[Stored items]
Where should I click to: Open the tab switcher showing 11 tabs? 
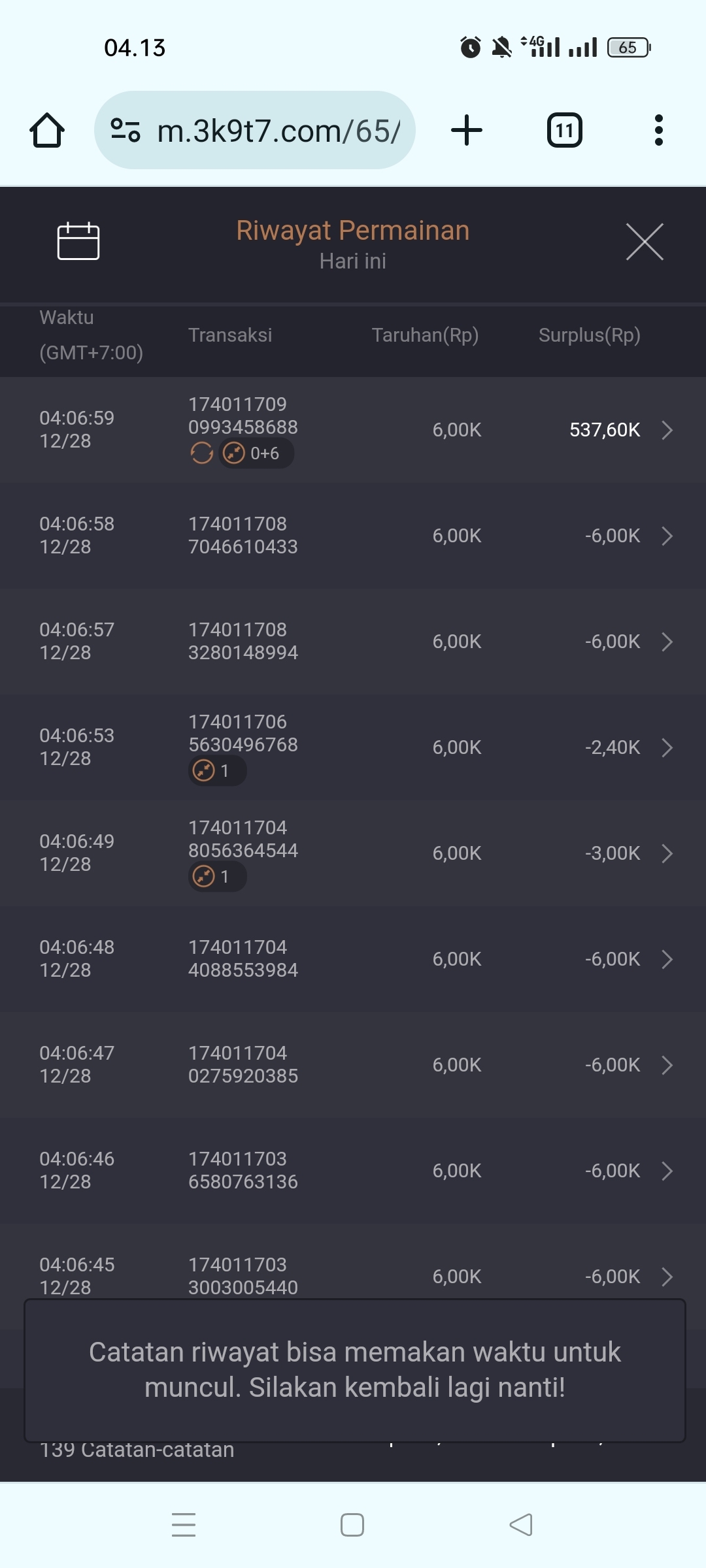pos(564,130)
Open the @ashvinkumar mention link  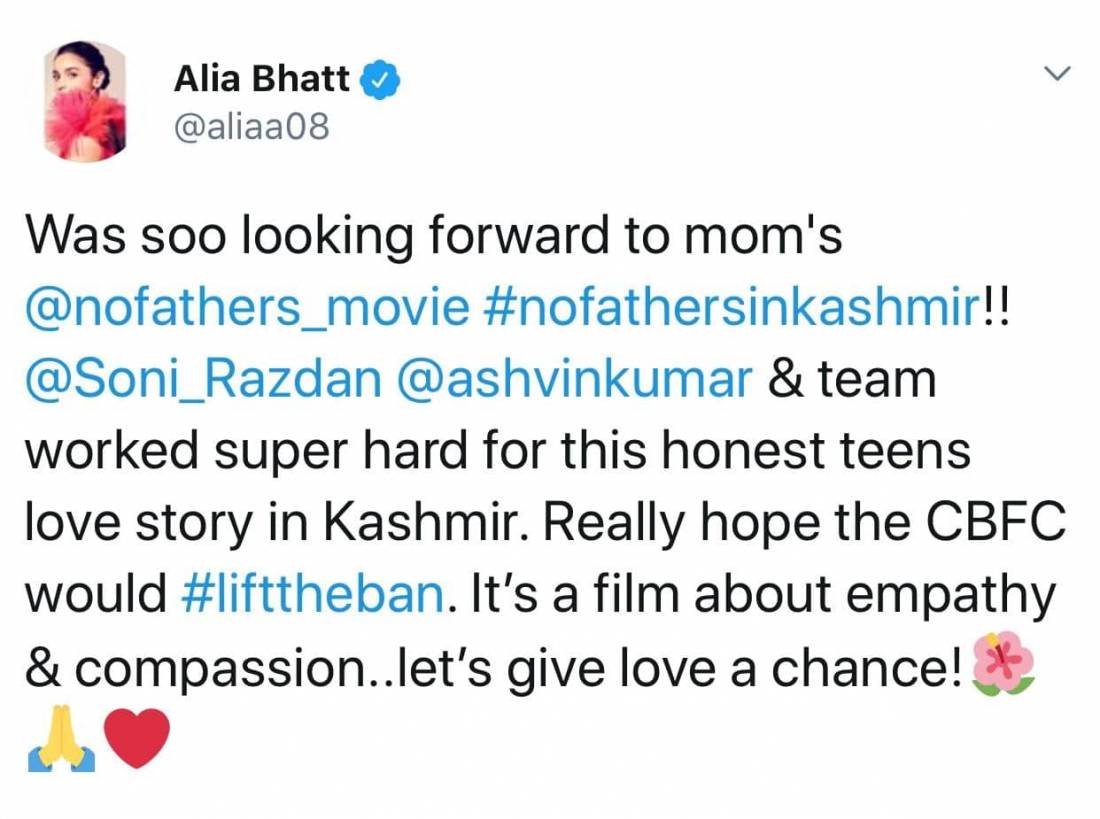click(574, 381)
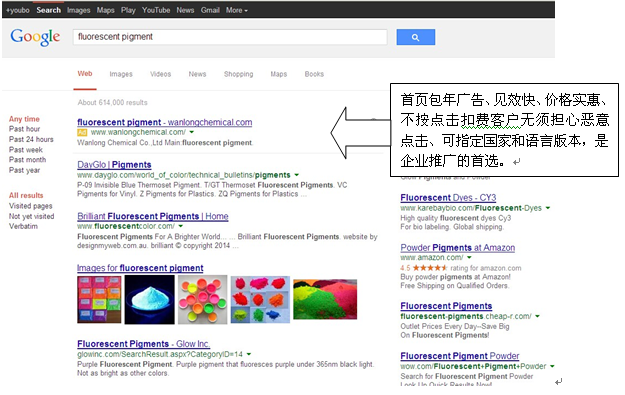Click the Amazon star rating icons

point(430,268)
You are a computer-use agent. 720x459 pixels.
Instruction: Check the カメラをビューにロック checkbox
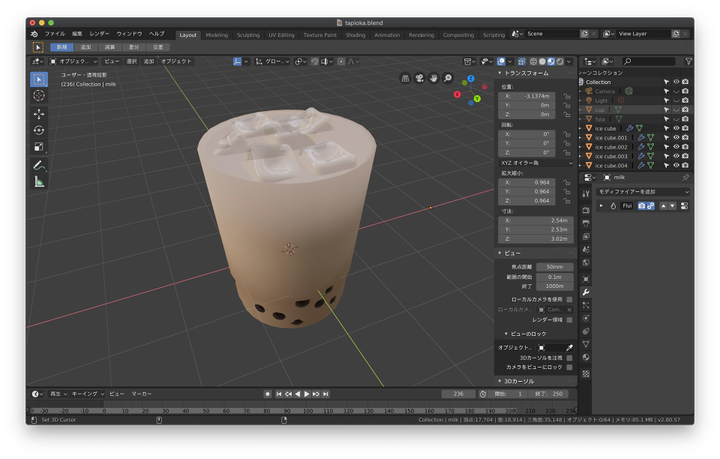pyautogui.click(x=569, y=367)
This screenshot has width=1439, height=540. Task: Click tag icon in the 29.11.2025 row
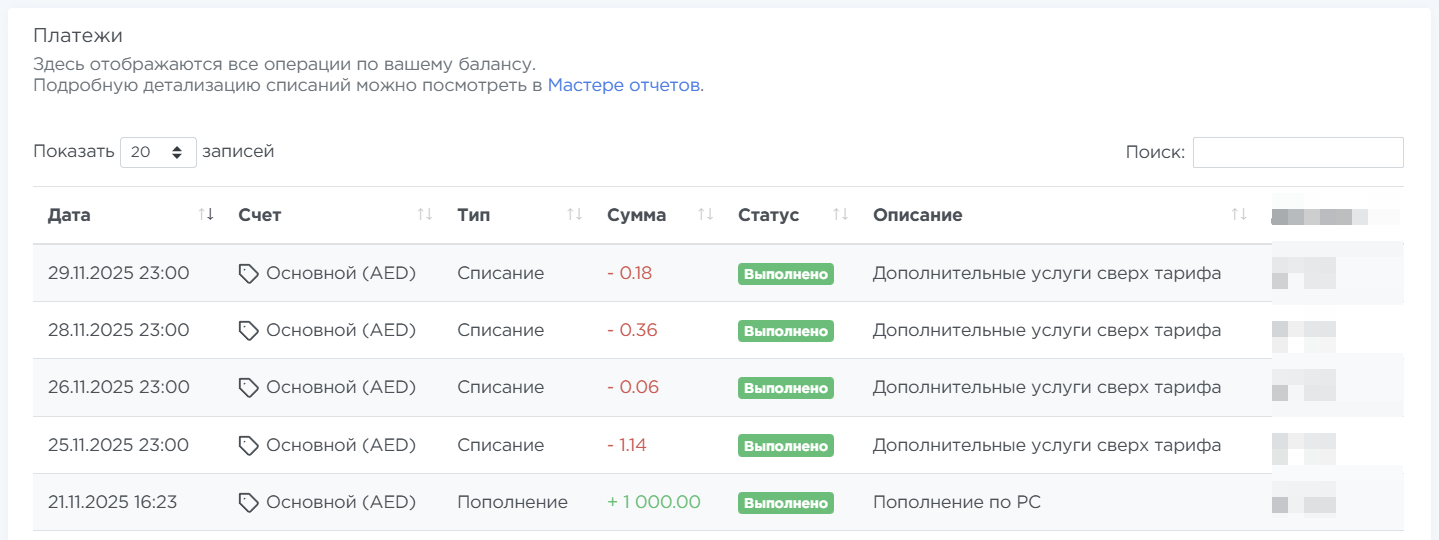pos(249,274)
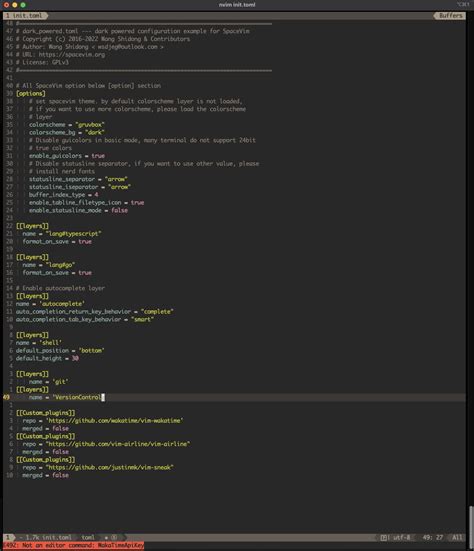Click the enable_guicolors true value
474x551 pixels.
pyautogui.click(x=98, y=156)
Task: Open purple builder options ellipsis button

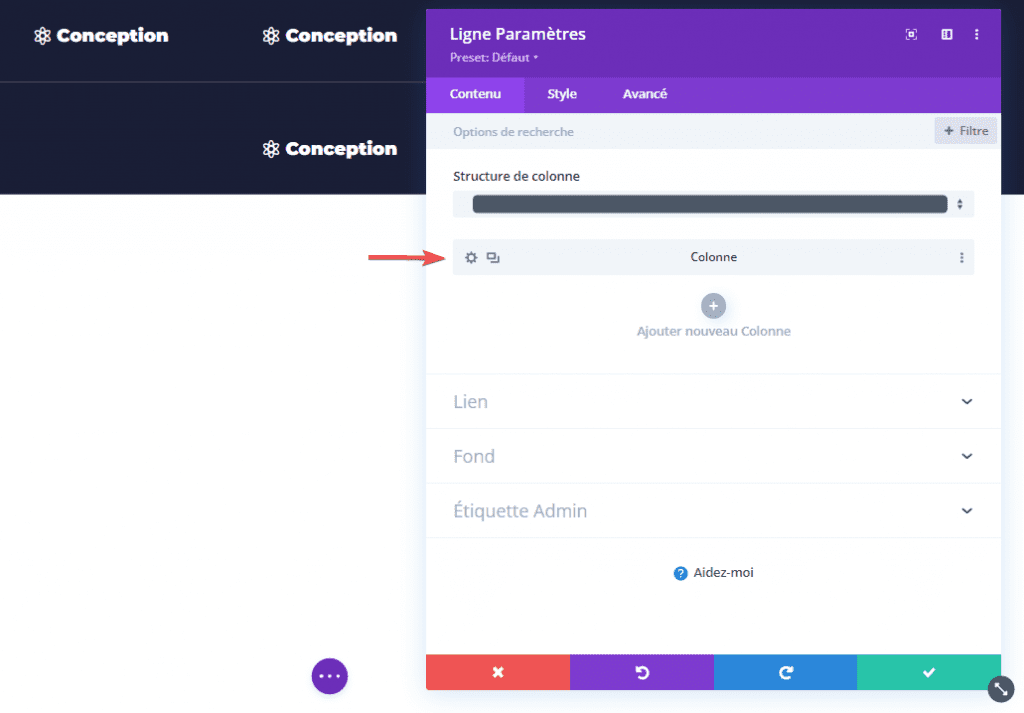Action: coord(329,676)
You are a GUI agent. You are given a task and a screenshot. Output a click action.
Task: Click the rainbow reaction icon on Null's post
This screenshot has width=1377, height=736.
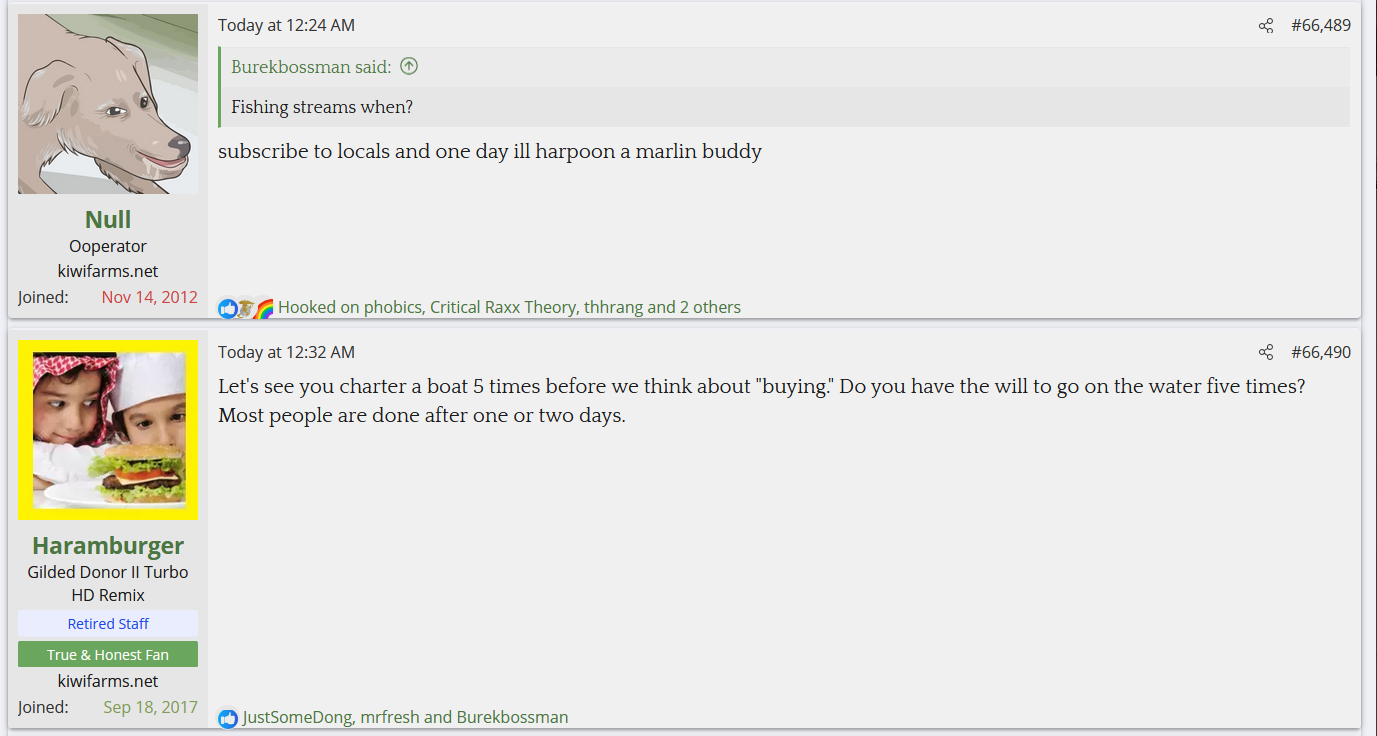click(264, 308)
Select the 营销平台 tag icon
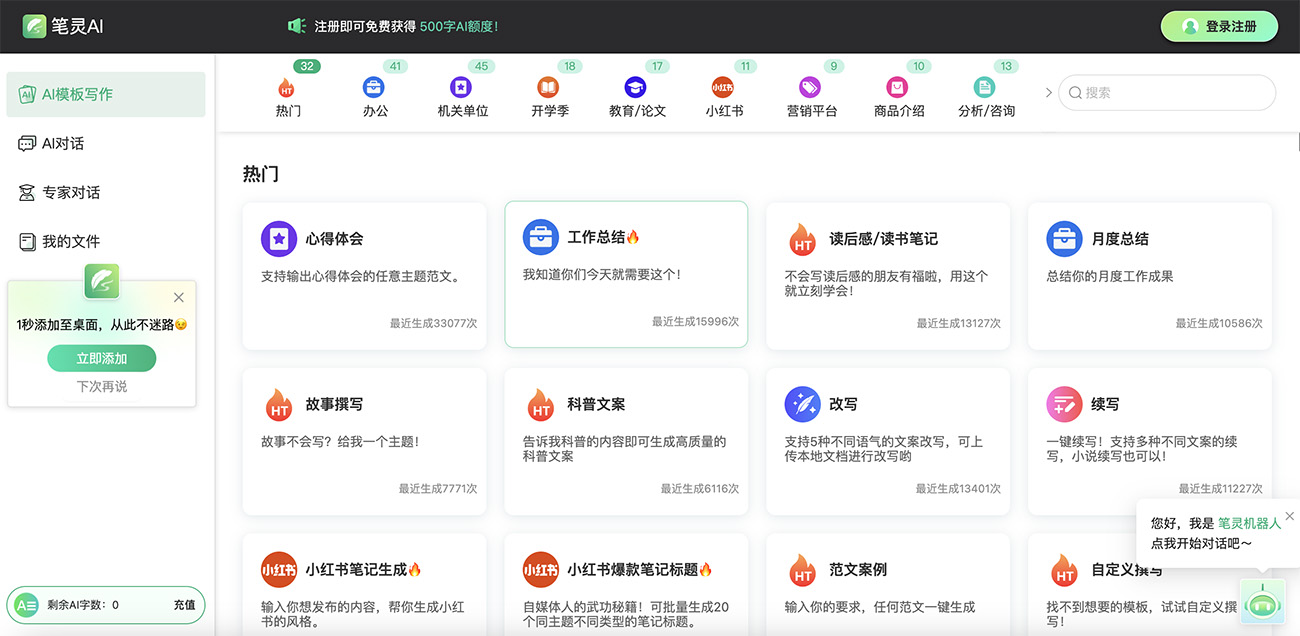Viewport: 1300px width, 636px height. click(810, 88)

> **Work to be completed**
Return every line above that contains the word "agent".

> **Task output**
You are a computer-use agent. 720x459 pixels.
You are a GUI agent. You are given a task and a screenshot. Output a click action.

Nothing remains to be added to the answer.